> [Written instruction]: Pull out the lines of the listing below, from the line with "Open the Ivory Coast country link" to the line with "tap(70, 18)", both included, and copy them verbatim. Leave out the pictures.

> [Records supplied]:

======

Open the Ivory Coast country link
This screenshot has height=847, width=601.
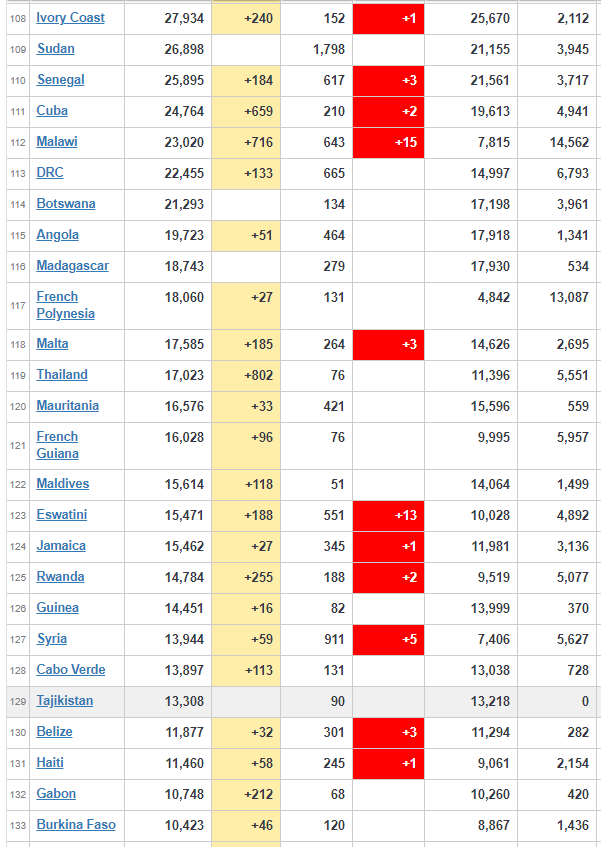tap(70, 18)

======

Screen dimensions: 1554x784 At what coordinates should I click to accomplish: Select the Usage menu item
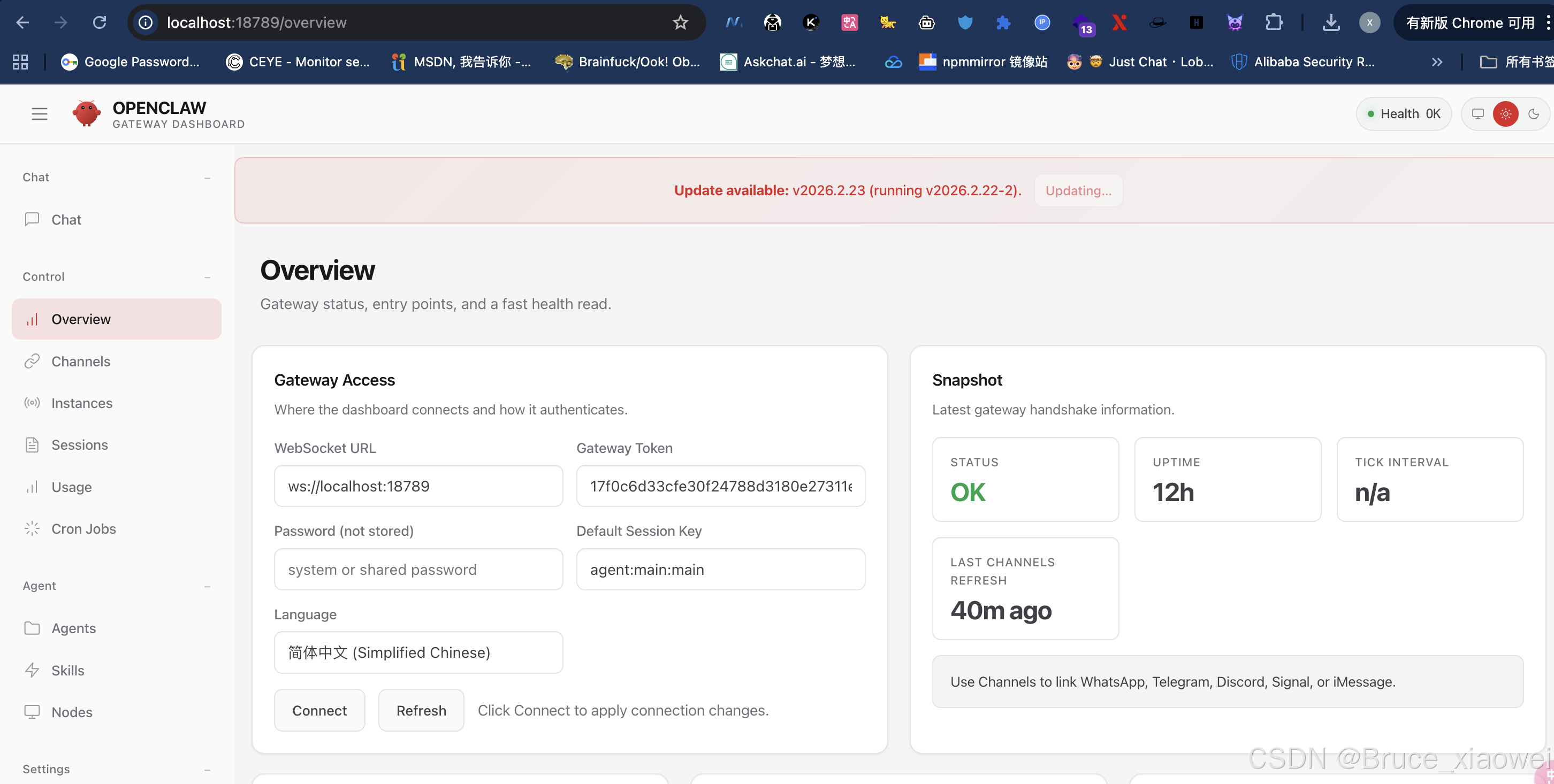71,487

======

> [Result of the exercise]:
Open the Ivory Coast country link
This screenshot has height=847, width=601.
tap(70, 18)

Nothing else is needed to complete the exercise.